[DOCUMENT SOURCE]

Nombreuses concessions

En réalité, le 7 avril, Luc Oursel a pratiquement concédé au Niger tout ce qu’il demandait : la réfection de la route Arlit-Tahoua, de 660 km (un chantier colossal, dont on ne voit pas comment Areva pourrait s’acquitter seule), l’aménagement de la vallée de l’Irhazer, une promesse d’Anne Lauvergeon qui a déjà englouti beaucoup d’argent avec des retombées discutables, la nouvelle taxation, pourtant dénoncée par Areva comme prohibitive, dans un contexte de très faible rentabilité des mines de Cominak et Somaïr, et la nigérianisation des cadres de Somaïr et Cominak.

A la même réunion, a été acté le principe d’une suspension de la nouvelle mine géante d’Imouraren, que le Président Issoufou espérait pourtant inaugurer avant la fin de son mandat, en 2016, et qui doit faire du Niger l’un des plus gros producteurs mondiaux d’uranium. Enfin, le Niger aurait accepté une exonération de la TVA pour alléger la charge fiscale pesant sur Areva.

Bref, comme le dit Luc Oursel, tout était réglé, ou presque et le Président du Niger s’est dit prêt à signer un accord reflétant ces discussions dès qu’Areva lui en ferait parvenir le texte.

[/DOCUMENT SOURCE]
[ENTRÉES FOURNIES]

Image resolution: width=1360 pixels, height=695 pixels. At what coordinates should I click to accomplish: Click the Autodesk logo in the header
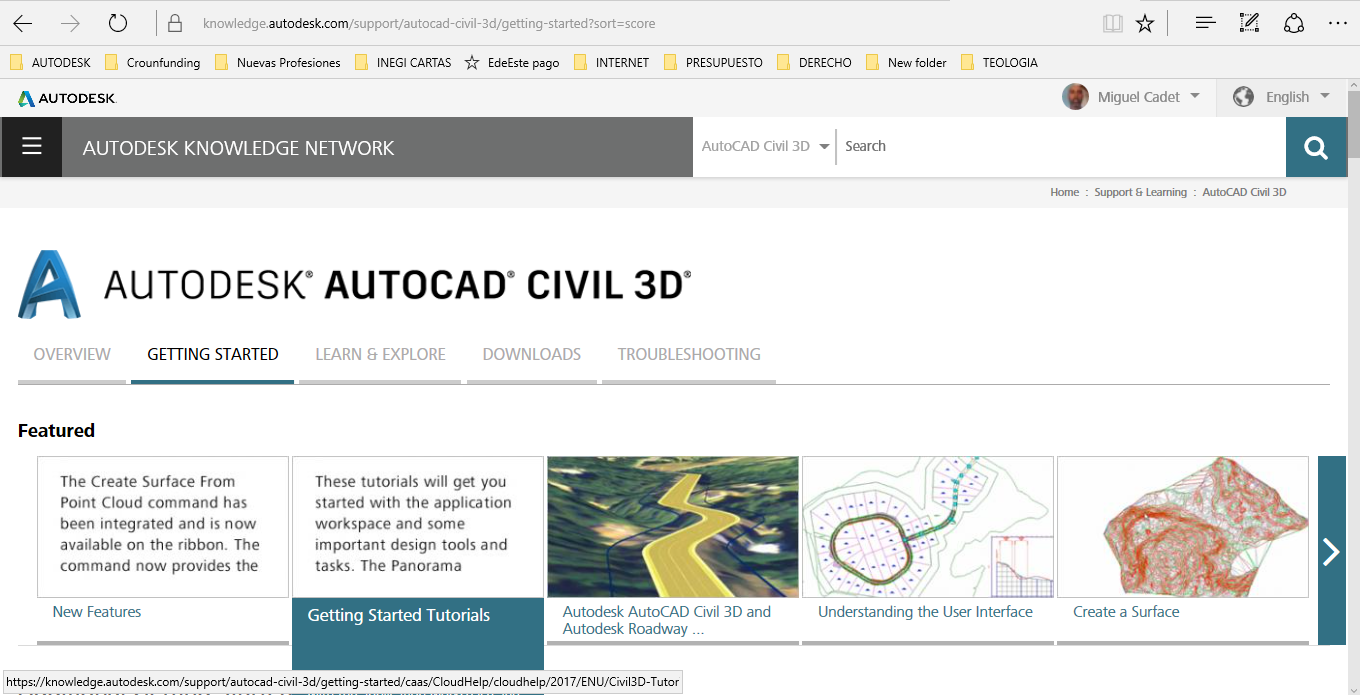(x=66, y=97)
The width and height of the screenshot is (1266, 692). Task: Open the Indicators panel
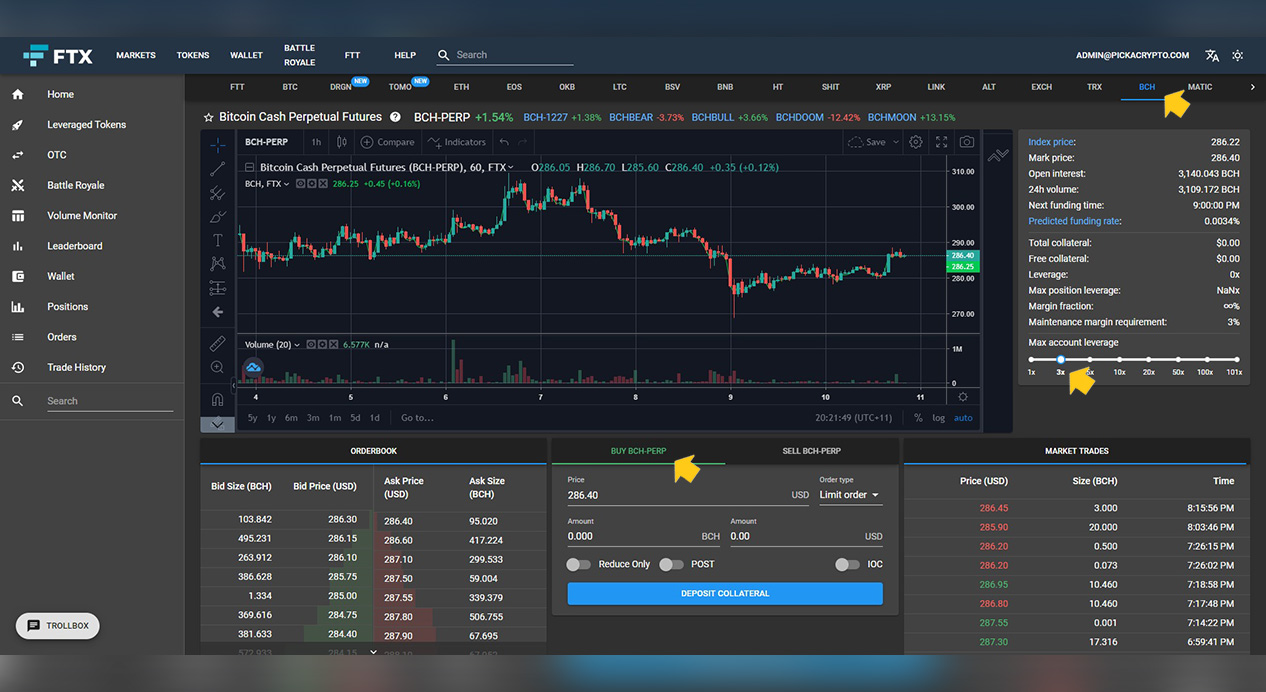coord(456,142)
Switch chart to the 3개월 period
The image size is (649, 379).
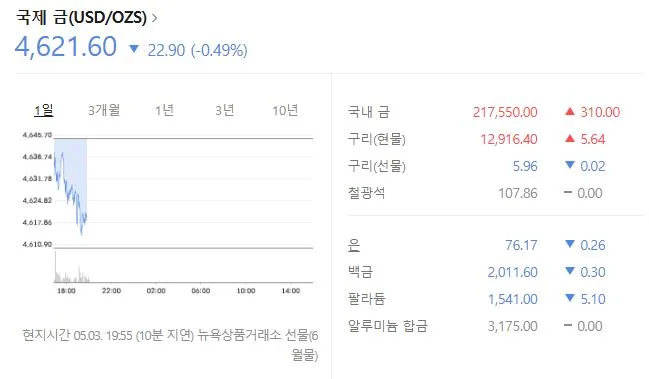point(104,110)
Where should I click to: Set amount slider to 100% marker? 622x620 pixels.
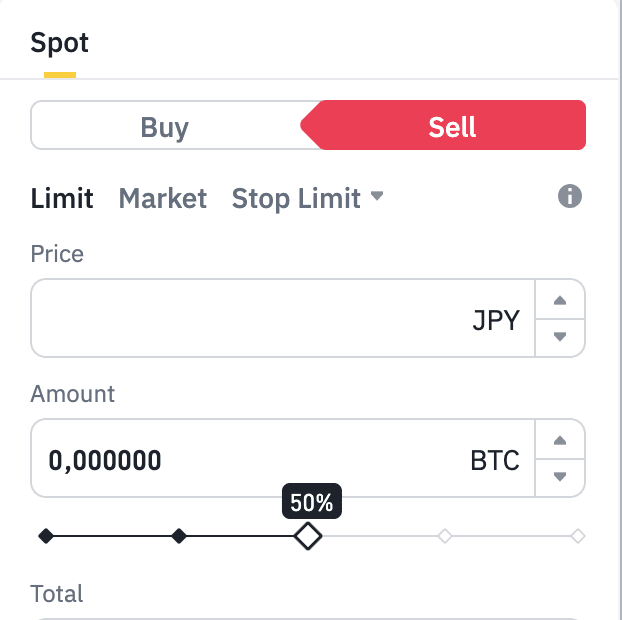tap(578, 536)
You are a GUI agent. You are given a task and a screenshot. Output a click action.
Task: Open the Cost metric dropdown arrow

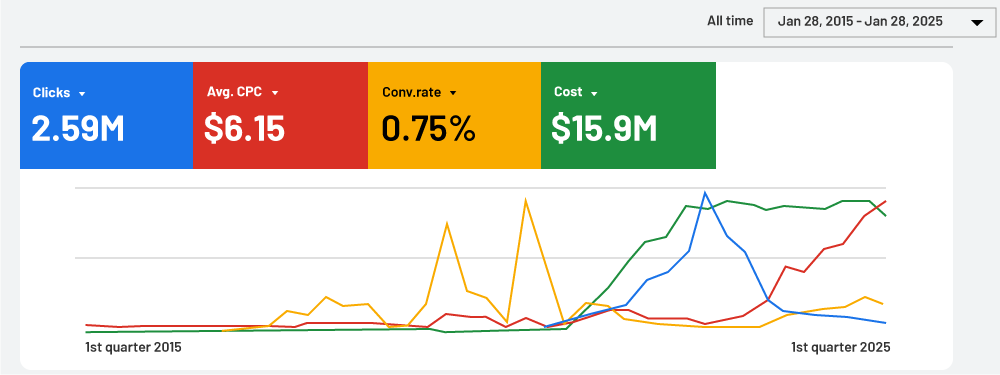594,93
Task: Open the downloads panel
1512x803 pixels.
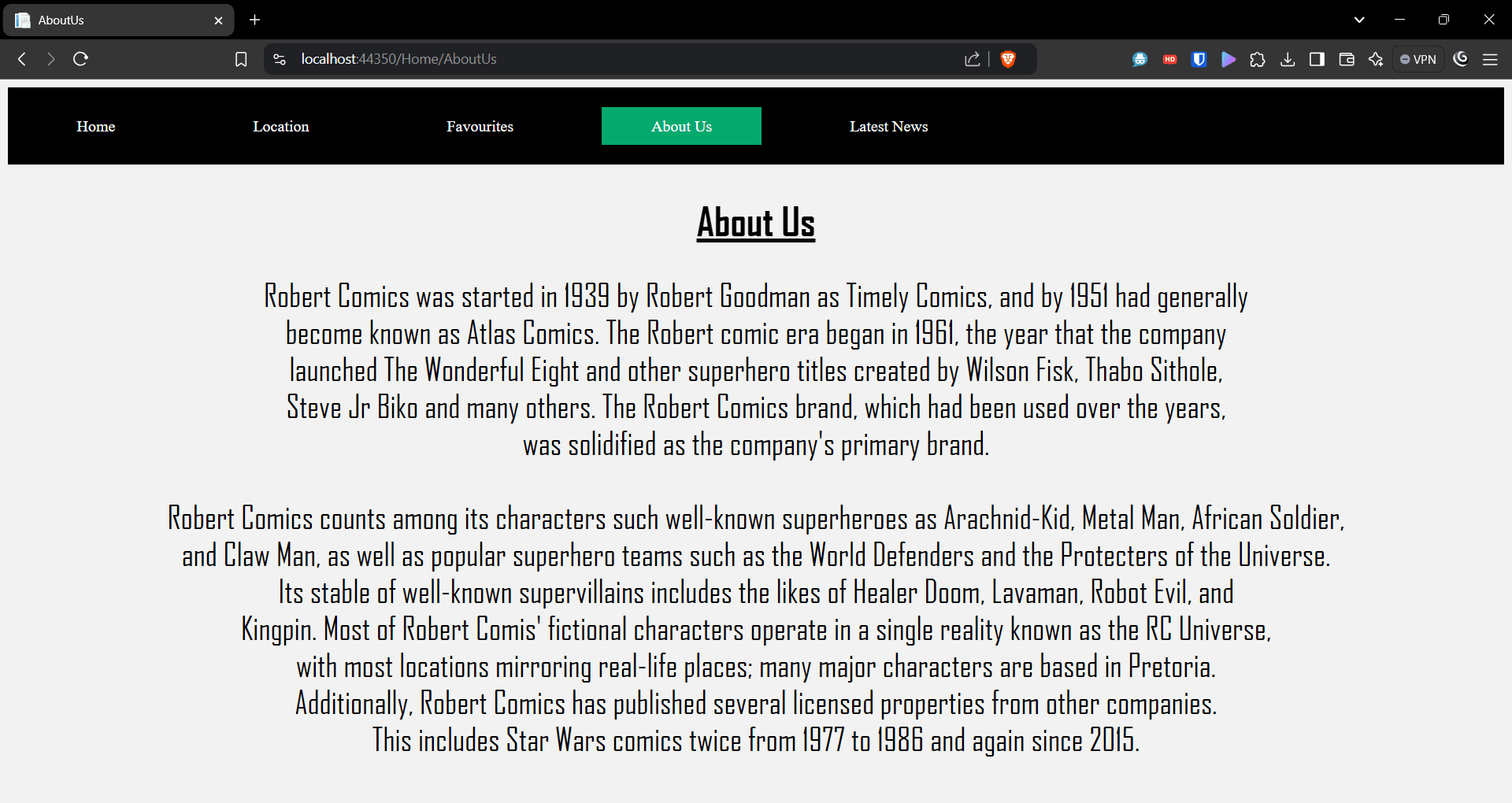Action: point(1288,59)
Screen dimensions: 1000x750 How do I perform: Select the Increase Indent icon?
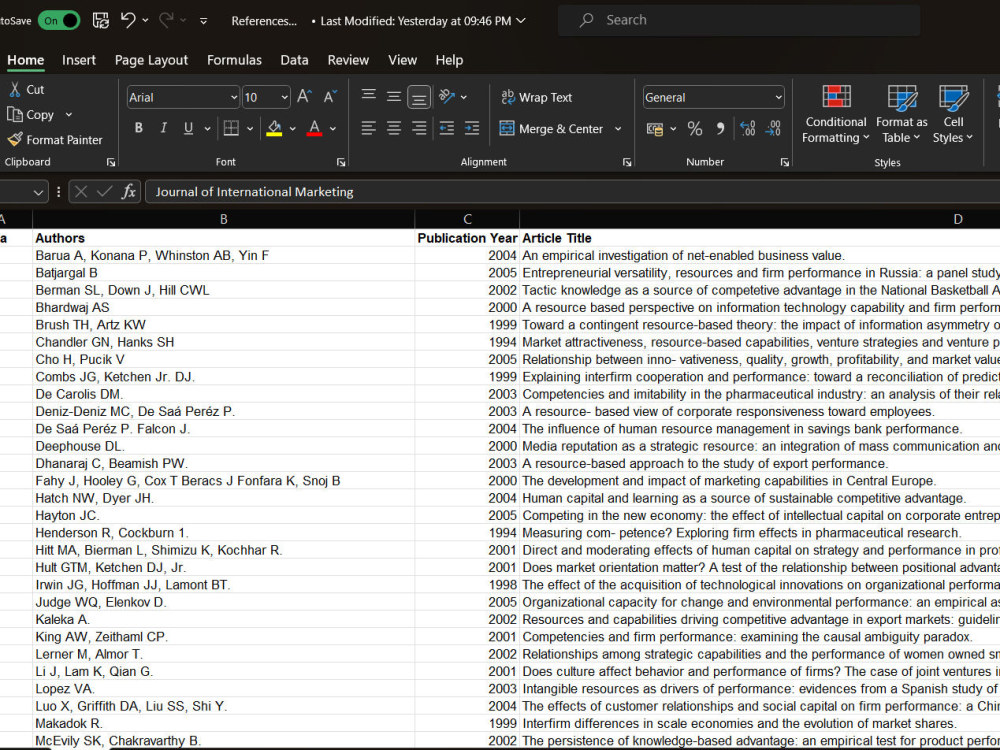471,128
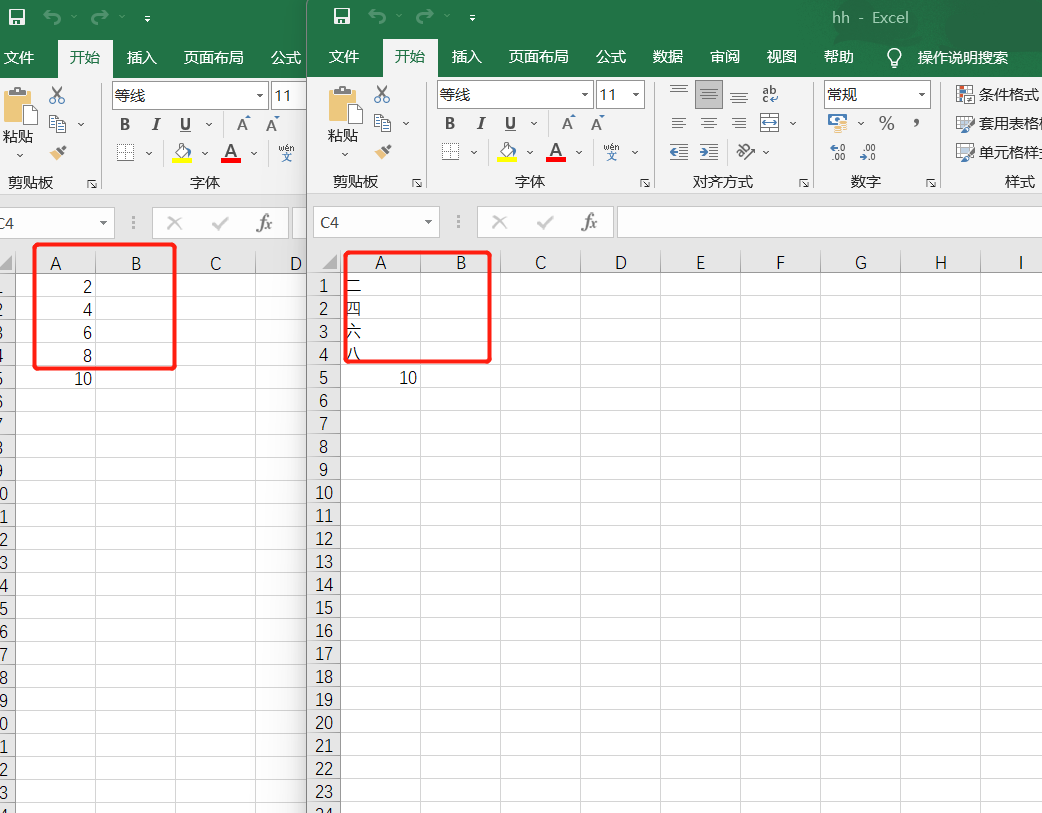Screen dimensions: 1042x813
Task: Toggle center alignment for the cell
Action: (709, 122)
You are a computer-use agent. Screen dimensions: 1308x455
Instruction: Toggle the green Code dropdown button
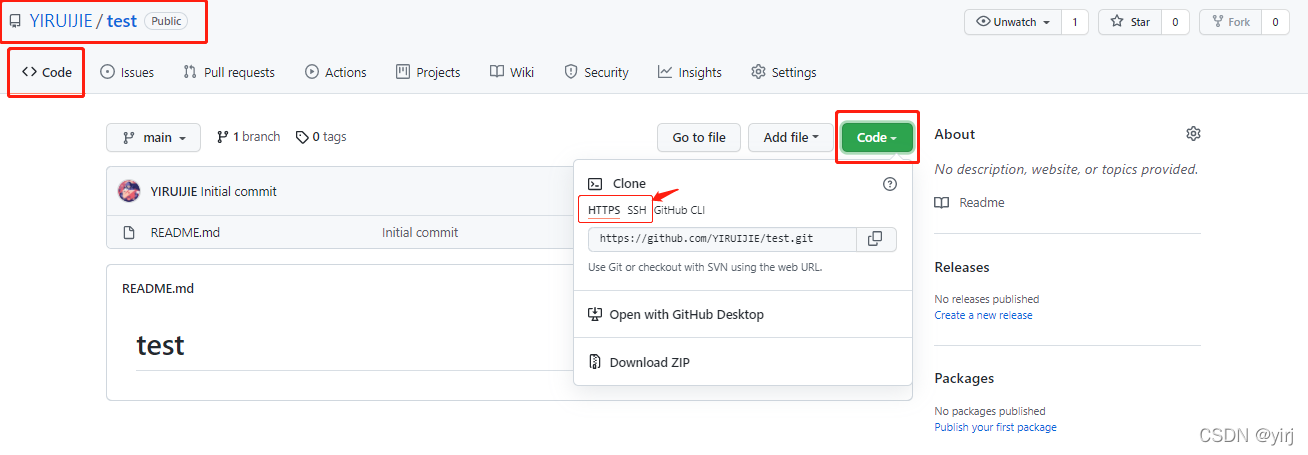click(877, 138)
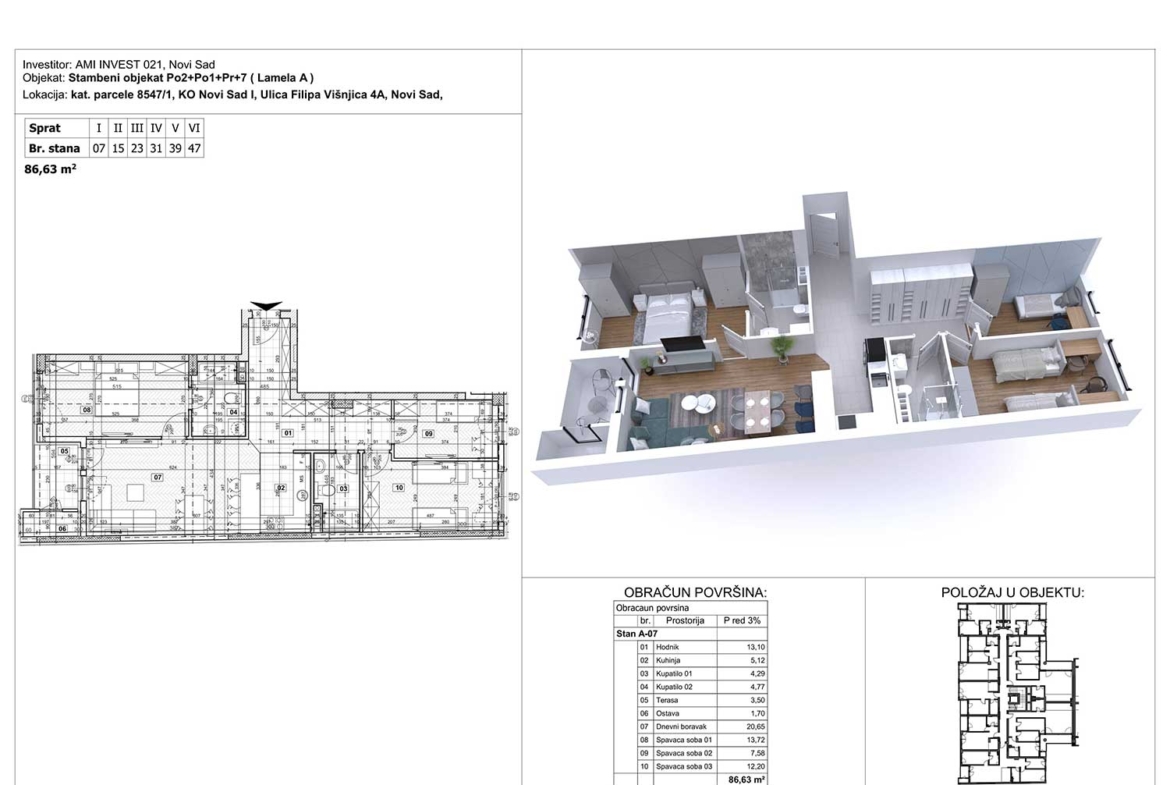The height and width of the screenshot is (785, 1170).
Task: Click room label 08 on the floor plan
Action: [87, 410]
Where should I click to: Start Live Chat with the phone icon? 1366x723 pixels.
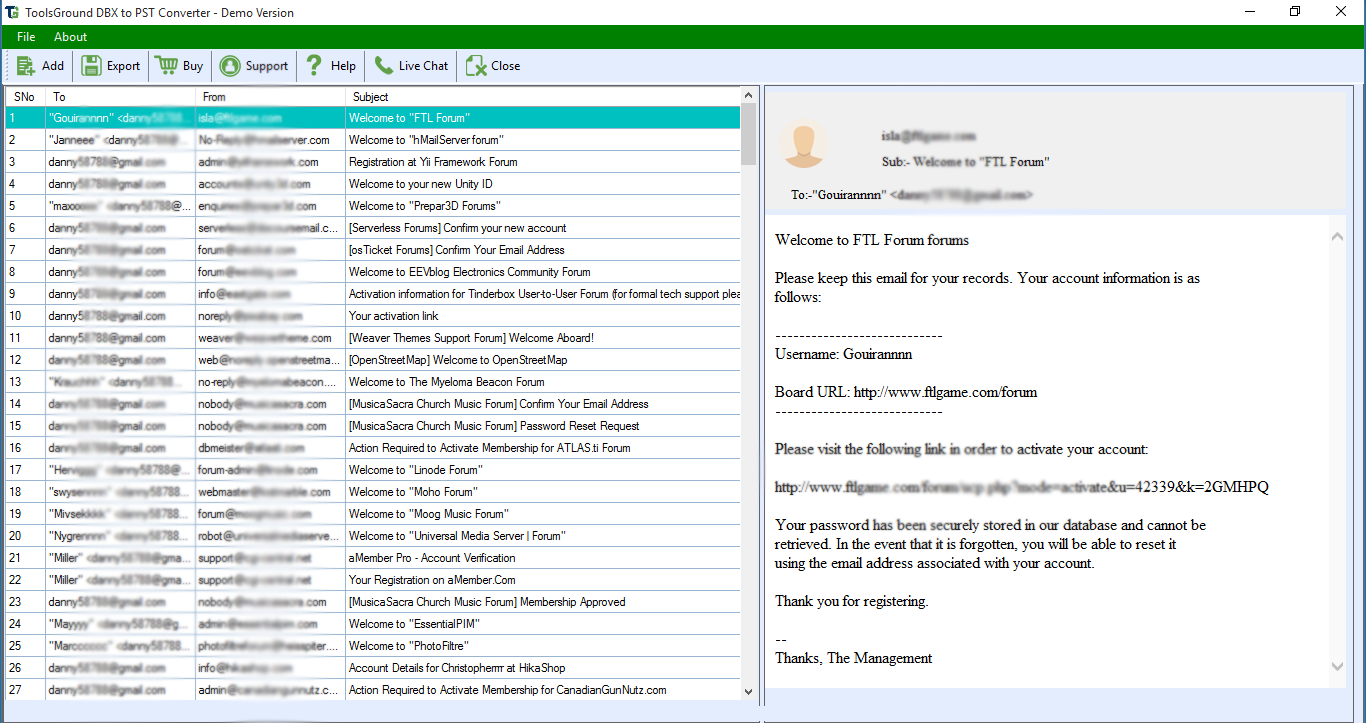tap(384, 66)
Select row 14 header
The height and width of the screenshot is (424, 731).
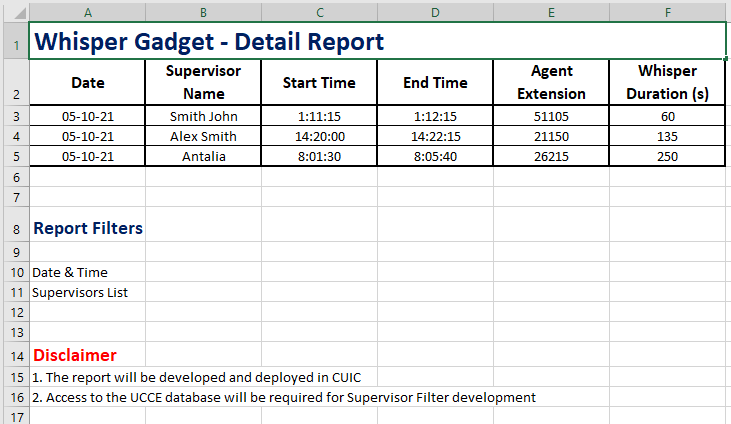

[/ENTRÉES FOURNIES]

> _CONSIGNES DE L'EXERCICE_:
A. Résumez en deux phrases le texte sur les concessions d'Areva au Niger.
B. Poursuivez le texte sur les concessions d'Areva au Niger à partir de sa dernière phrase.
Les entrées ne servent pas à cet exercice.

> _EXERCICES CORRIGÉS_:
A. Le 7 avril, Luc Oursel a concédé au Niger presque tout ce qu'il demandait, notamment la réfection de la route Arlit-Tahoua, l'aménagement de la vallée de l'Irhazer, une nouvelle taxation et la nigérianisation des cadres de Somaïr et Cominak. Lors de la même réunion, le principe d'une suspension de la mine d'Imouraren a été acté, le Niger aurait accepté une exonération de TVA pour Areva, et le Président du Niger s'est dit prêt à signer un accord dès qu'il en recevrait le texte.

B.
Double jeu

Curieusement, cela n’a pas été le cas. Au contraire, le bouillant ministre des Mines, Omar Hamidou Tchiana, présent à la discussion, a renvoyé un autre texte, formulant d’autres exigences et bloquant à nouveau le processus. Perplexité d’Areva, où l’on croyait qu’une parole de Président mettait un terme aux débats. Tchiana jouait-il une partition en solo ? C’est peu vraisemblable. Il est loyal au Président de la République et entièrement dépendant de lui politiquement depuis qu’il a abandonné son parrain politique, Hama Amadou, l’été dernier, pour se rallier directement aux socialistes. Double jeu du Président Issoufou ? C’est possible, tant la question est politiquement sensible, et ce, quelle que soit l’issue des discussions. Areva est diabolisée au Niger, après une virulente campagne de la société civile nigérienne largement encouragée par le pouvoir. La société française est aussi un héritage de la colonisation et le Président Issoufou essaye de faire oublier ses relations privilégiées avec la France, en tant qu’ancien élève de l’école des Mines de Saint-Etienne, ancien cadre minier d’Areva, ex-directeur des Mines du pays et souvent utilisé dans des négociations entre les deux parties alors même qu’il était encore opposant politique.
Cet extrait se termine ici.